La premisa disparadora de Algunos días sin música coquetea con el inverosímil, pero a la vez conserva perfecta lógica respecto a sus tres protagonistas. Sebastián, quien acaba de mudarse a un barrio en los suburbios de Mendoza junto a sus padres, en el primer día de clases conoce a dos de sus nuevos compañeros de escuela: Guzmán, obsesivo del karate, a tal punto que lleva el uniforme bajo su guardapolvo, y Email, quien vive con su abuela desde que sus padres desaparecieron del mapa. Mientras los demás responden a la típica rutina de cantar el himno, ellos responden a la típica rutina de no hacerlo y conversar de cualquier otra cosa. Por ejemplo, sobre el hecho de que si todas las maestras murieran en ese mismo instante, nada cambiaría demasiado. Apenas llegan a esa conclusión, la maestra de música cae fulminada, como para poner a prueba sus dichos. Obviamente la culpa los invadirá (¿habrán sido ellos causantes de esa muerte?) pero también aprovecharán la suspensión de las clases por luto. Y en esos días inesperadamente libres pasarán unas cuantas cosas relevantes en sus vidas.
Lo que empieza siendo un mero retrato de la rutina de estos pibes, se va convirtiendo en algo más profundo. En Algunos días sin música también tiene un peso específico importante el análisis de sus vínculos familiares, caracterizados en todos los casos por las presencias-ausencias de figuras paternas en crisis.
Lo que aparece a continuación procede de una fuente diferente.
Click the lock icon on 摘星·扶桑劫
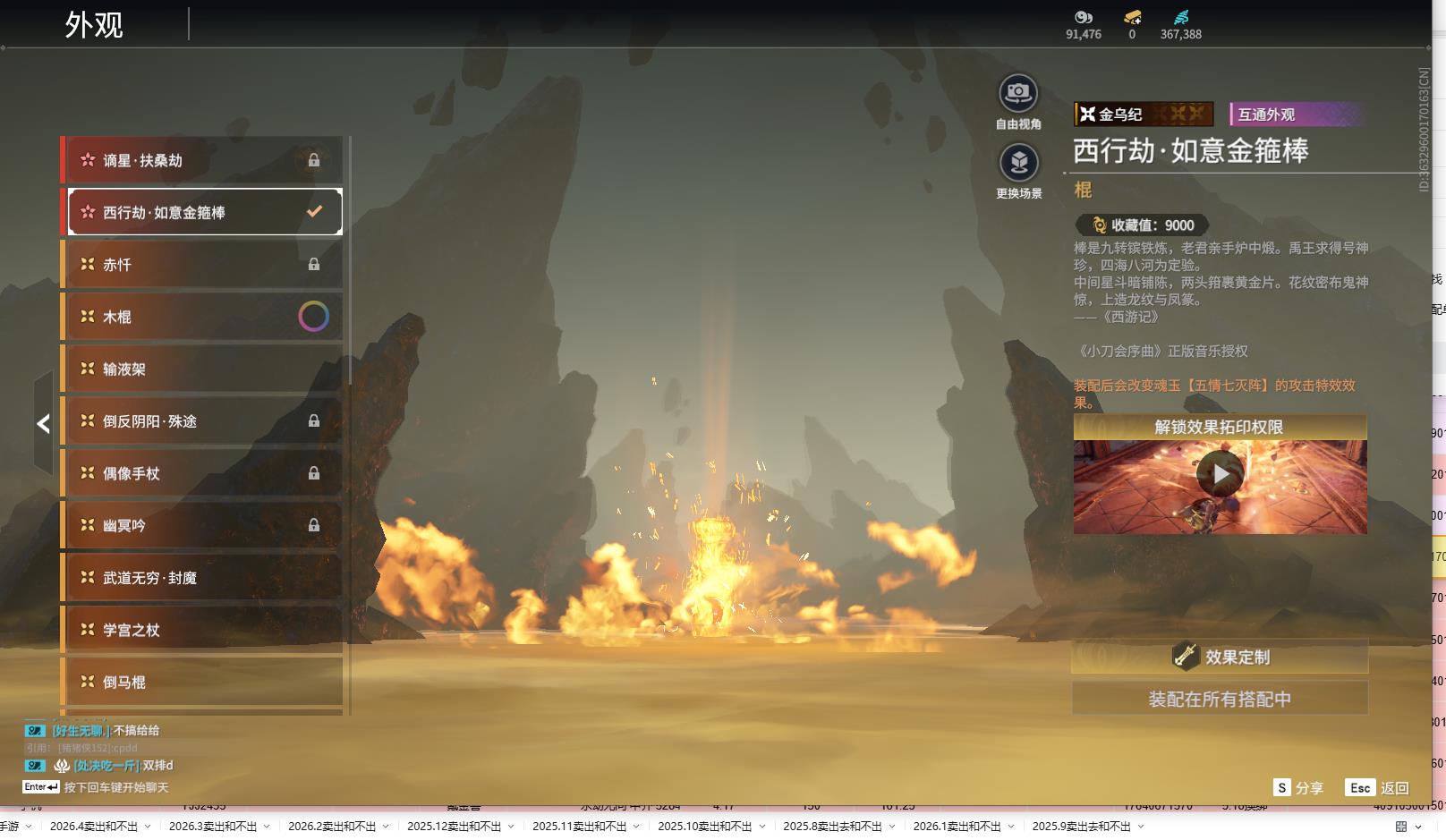 (314, 160)
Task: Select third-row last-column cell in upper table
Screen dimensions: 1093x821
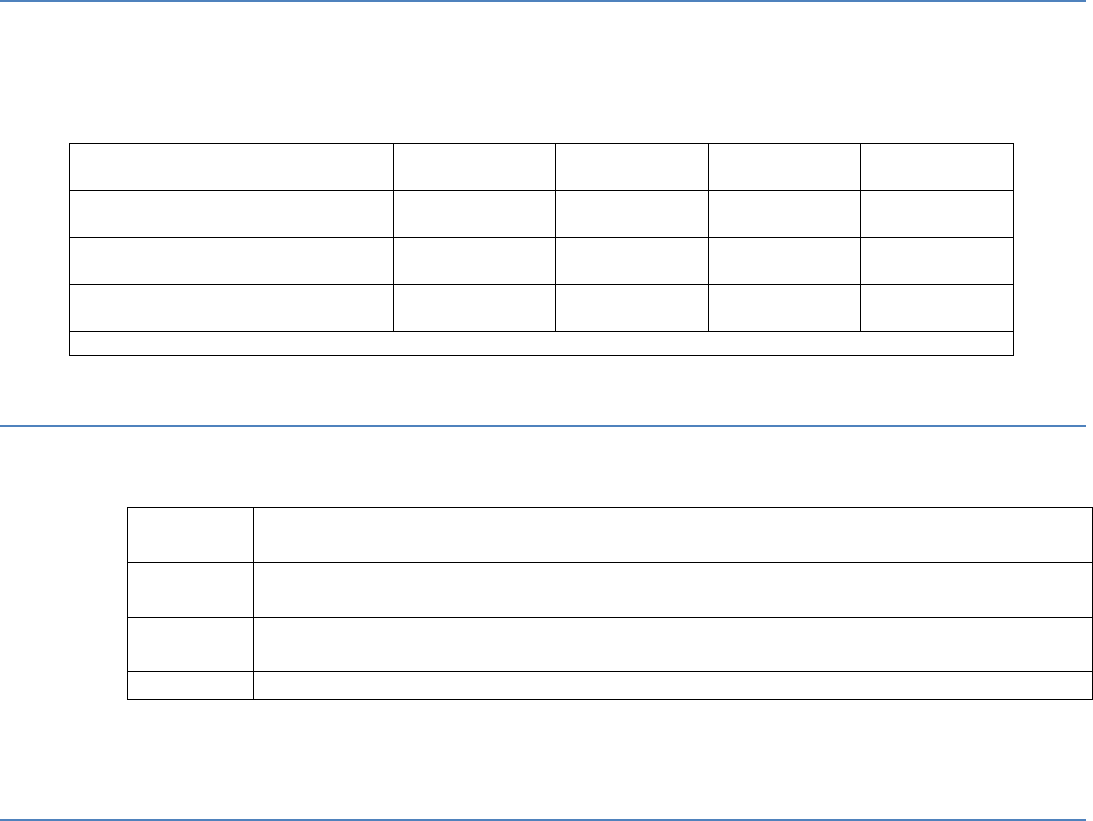Action: pyautogui.click(x=937, y=261)
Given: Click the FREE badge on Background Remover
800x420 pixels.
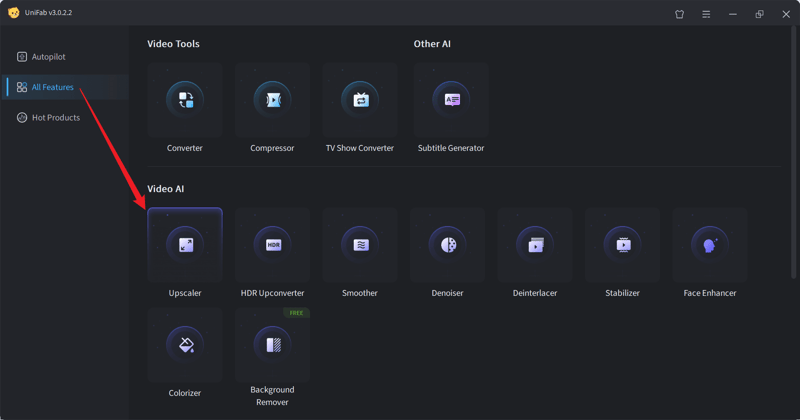Looking at the screenshot, I should pos(296,313).
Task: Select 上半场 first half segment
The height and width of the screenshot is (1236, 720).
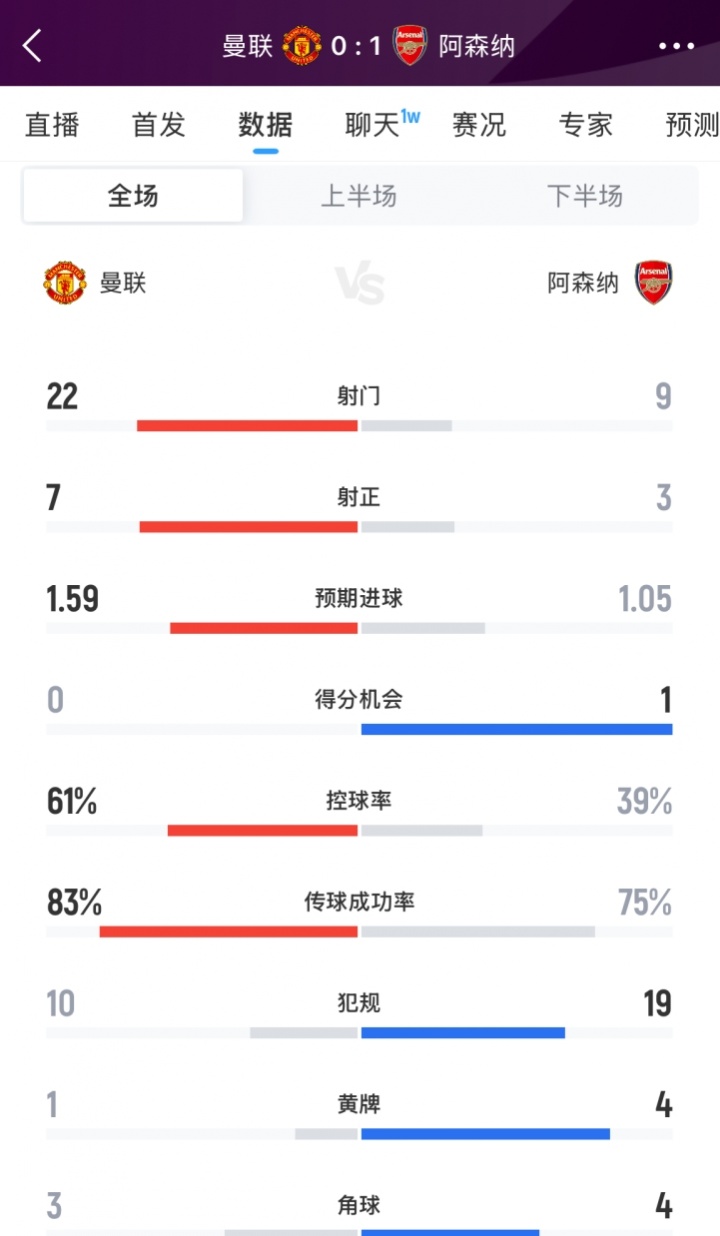Action: (359, 195)
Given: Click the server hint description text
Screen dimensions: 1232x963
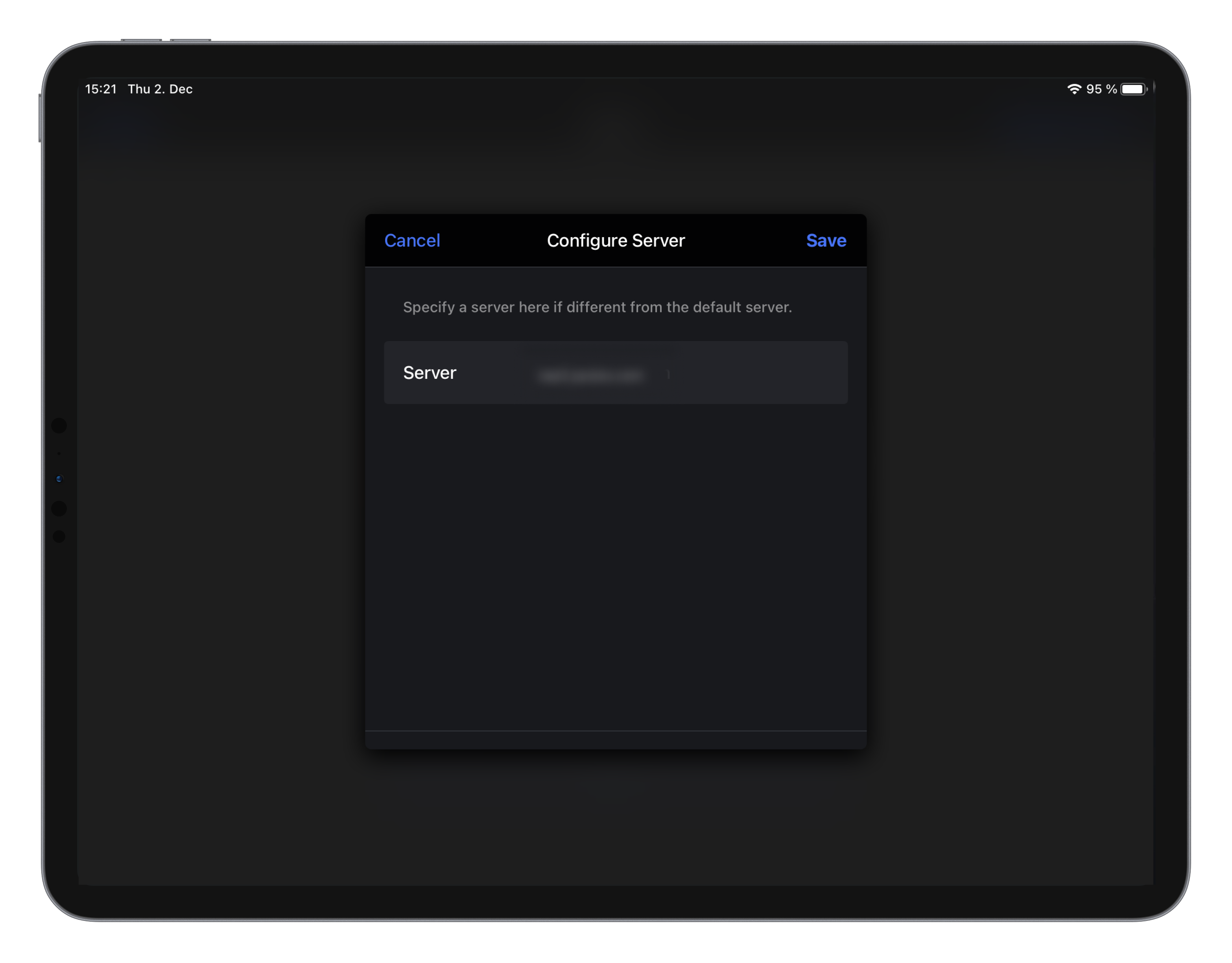Looking at the screenshot, I should click(x=598, y=307).
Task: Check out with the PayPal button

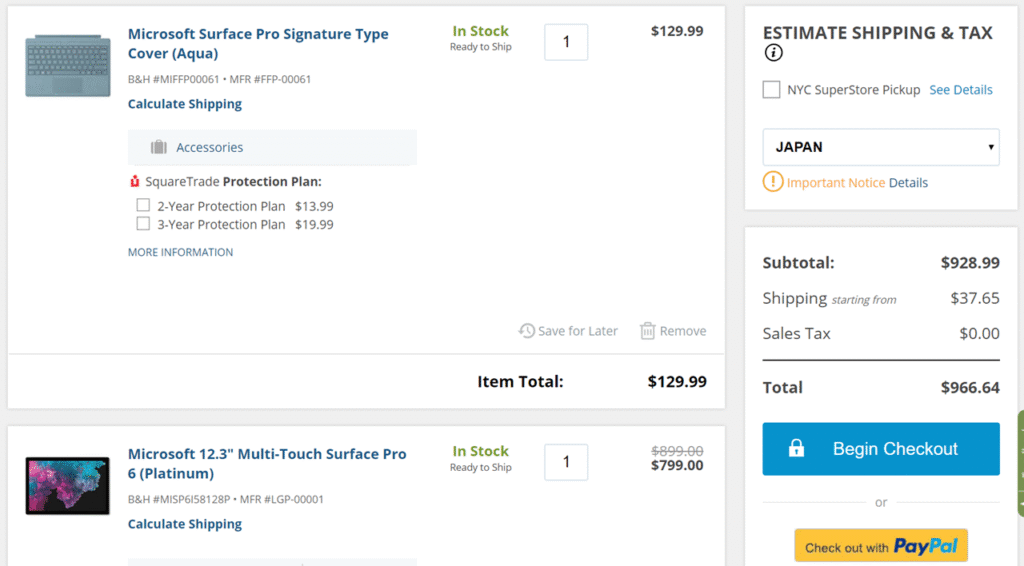Action: coord(881,546)
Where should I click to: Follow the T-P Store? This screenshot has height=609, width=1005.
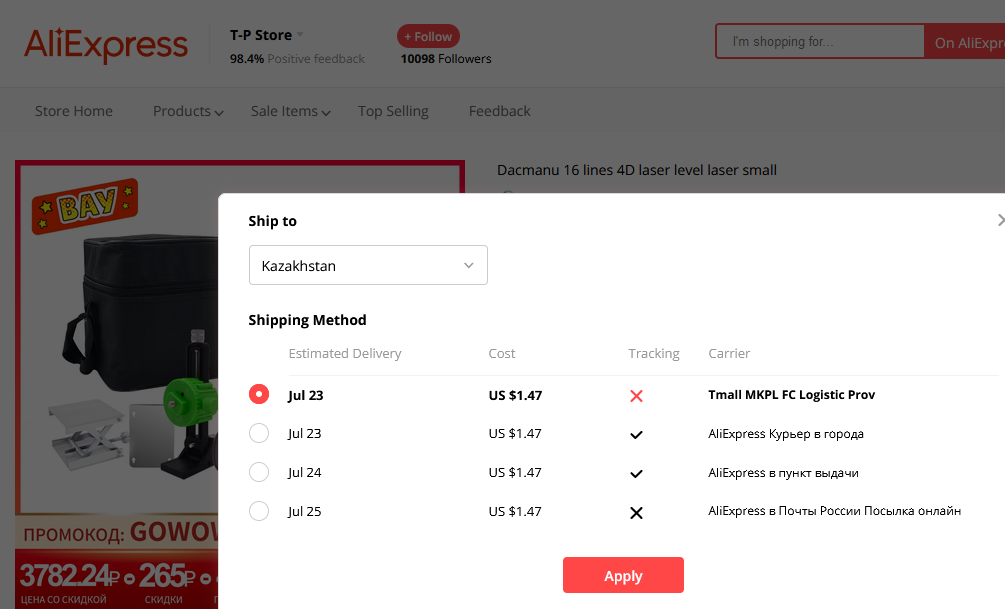pos(428,37)
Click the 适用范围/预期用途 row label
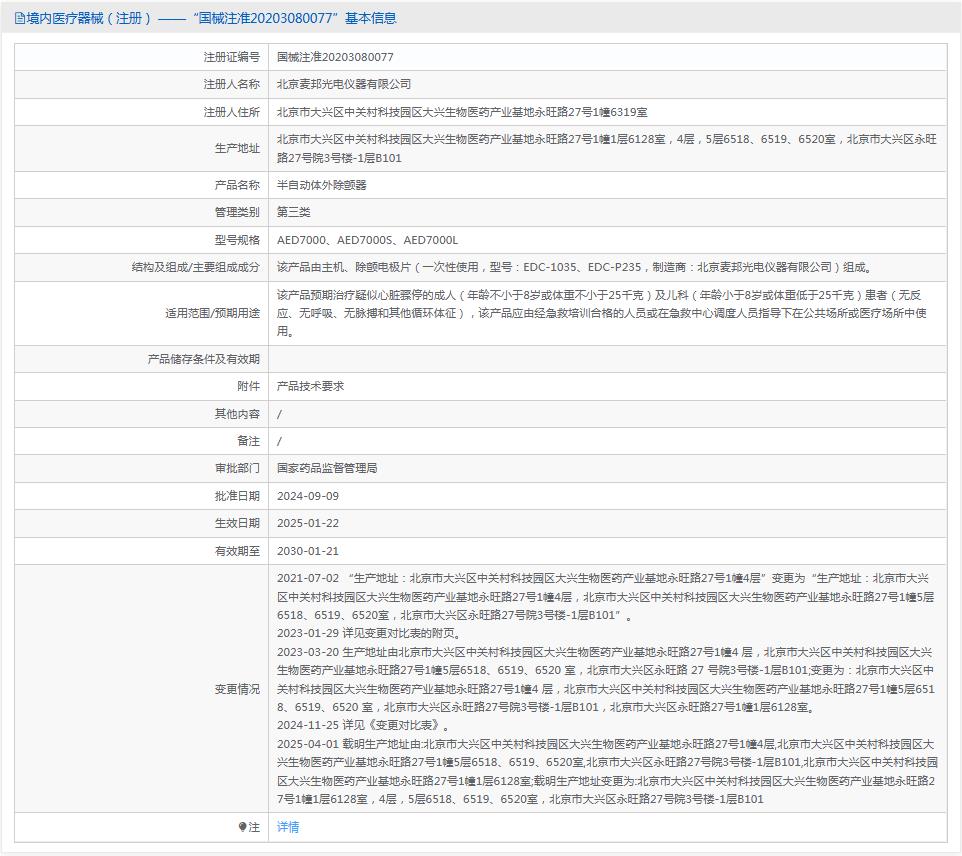Screen dimensions: 962x856 tap(212, 313)
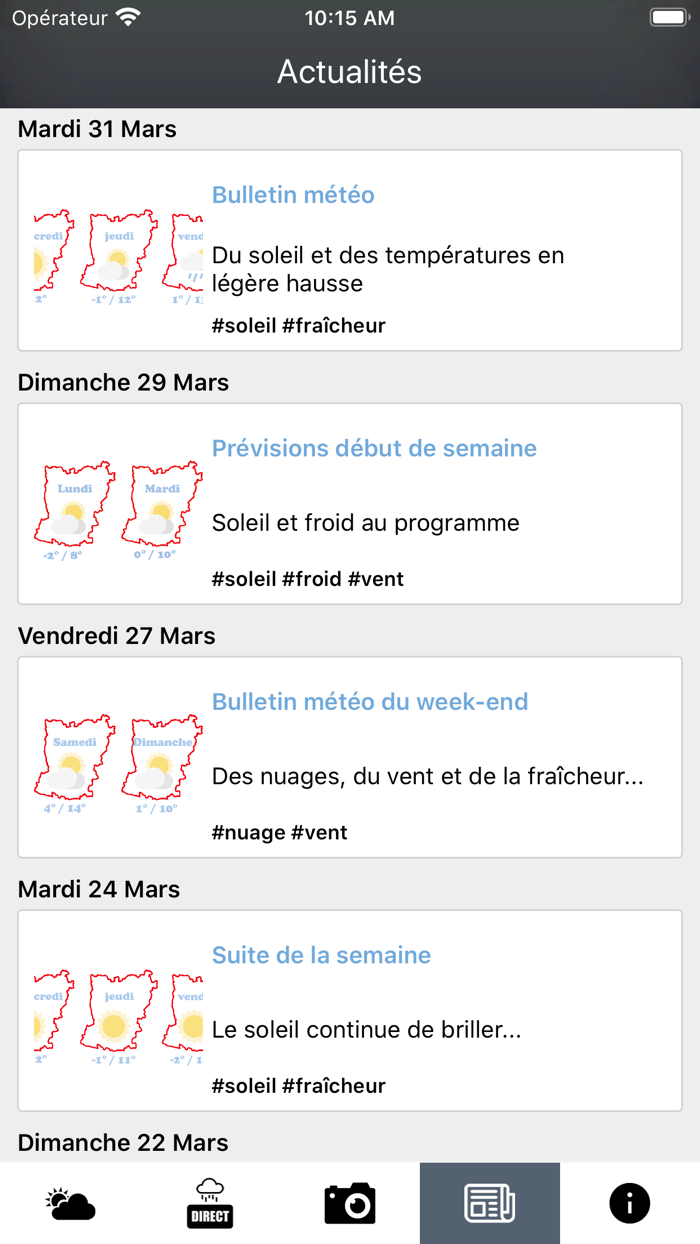Select the Mardi 31 Mars section header

[97, 129]
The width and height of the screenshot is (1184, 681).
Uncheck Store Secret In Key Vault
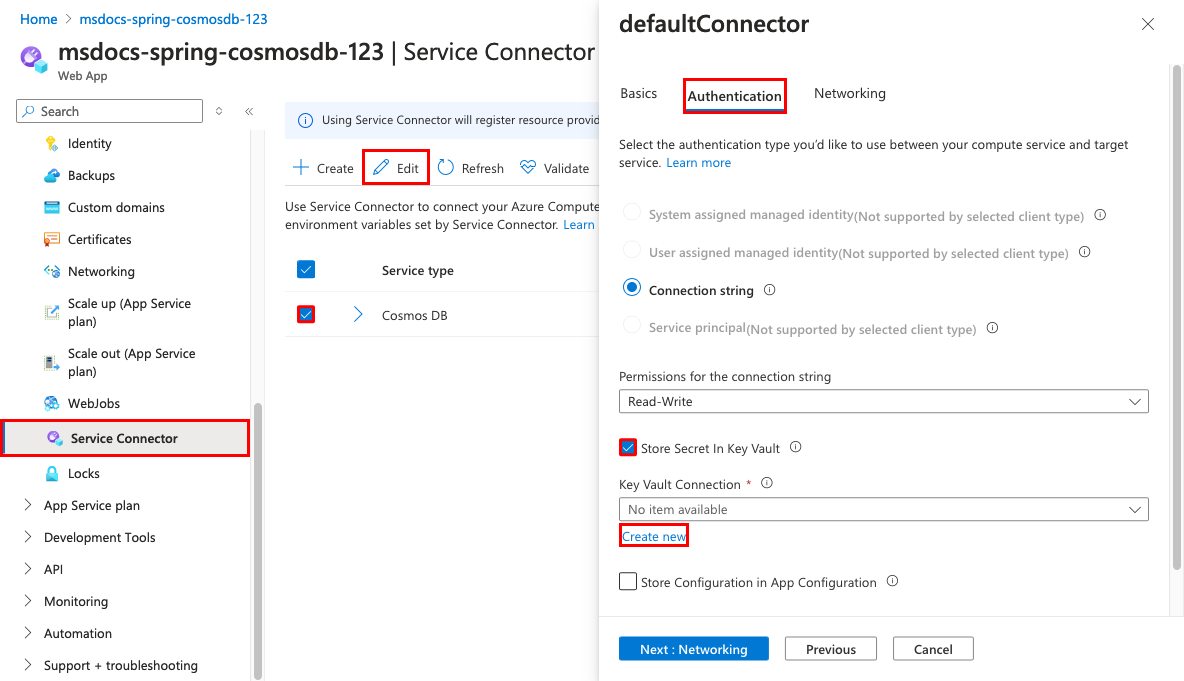tap(628, 448)
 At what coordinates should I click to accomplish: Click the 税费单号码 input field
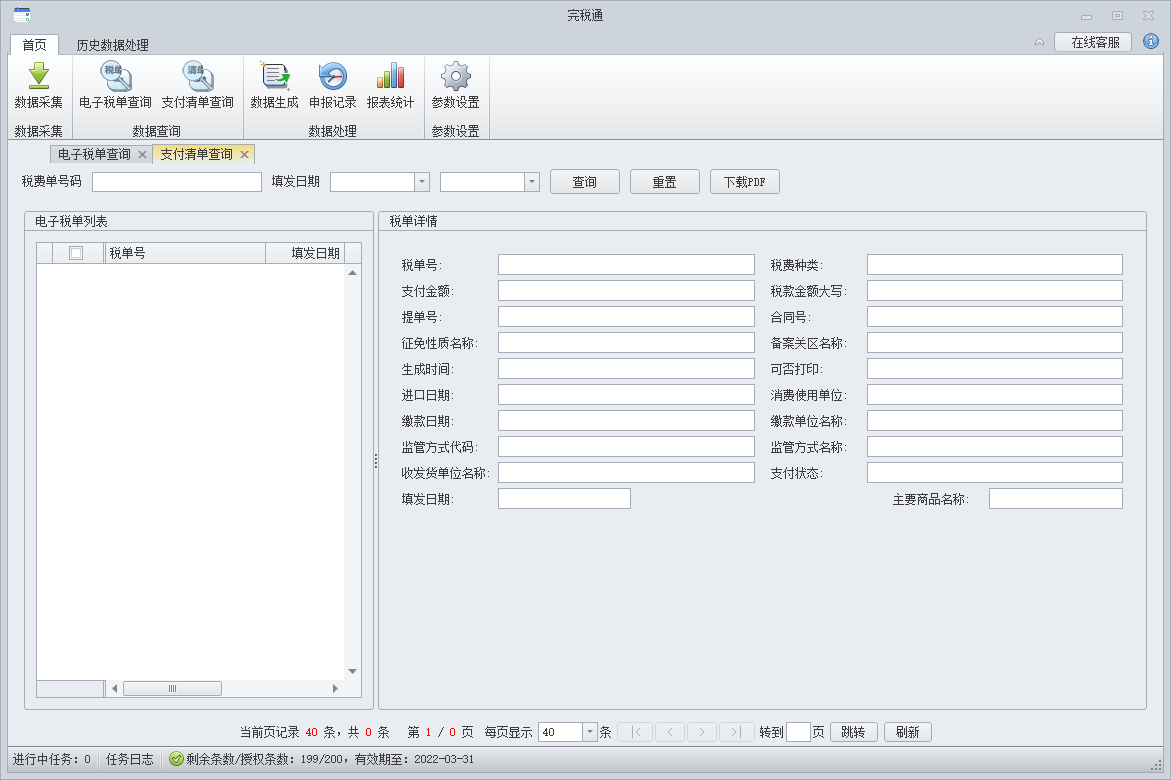pyautogui.click(x=176, y=182)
Sebastián, Guzmán y Email comparten esa carencia de un hombre adulto en quien referenciarse y lo que mostrará el film es el principio del camino para ellos, que pasa por hacerse cargo y empezar de una vez por todas esa búsqueda, aunque eso signifique confrontar y pelearse con sus seres más cercanos.
De Algunos días sin música podríamos cuestionar unas cuantas cosas, como el nivel desparejo de las actuaciones, cierta impostación en algunos diálogos -en los que escuchamos a algunos personajes decir cosas que no corresponden con su carácter y/o edad- o el ritmo de la narración. Pero lo que termina prevaleciendo es un pequeño y dulce retrato de iniciación, en el que los personajes arrancarán de una manera y terminarán de otra, parados en lugares distintos, con miradas diferentes. Todo esto enmarcado en una exploración (o más bien revelación para el ojo de un porteño como el que escribe) del paisaje suburbano mendocino, que a través de simples pero contundentes planos generales se muestra en toda su dimensión, con una identidad propia y sólida.
El director Matías Rojo puede sentirse contento de sí mismo: en su primera película ya hace pie con una personalidad propia, como un cineasta con una visión cálida, respetuosa hacia el mundo infantil y sus permanentes colisiones con el universo adulto. Lo hace desde un lugar propio e identificable, que es Mendoza, contando evidentemente lo que conoce, sin poses ni distanciamientos improductivos. A partir de esto, Algunos días sin música es un film que hasta crece pasado un tiempo luego de su visión. Nada mal para el comienzo de una carrera como realizador.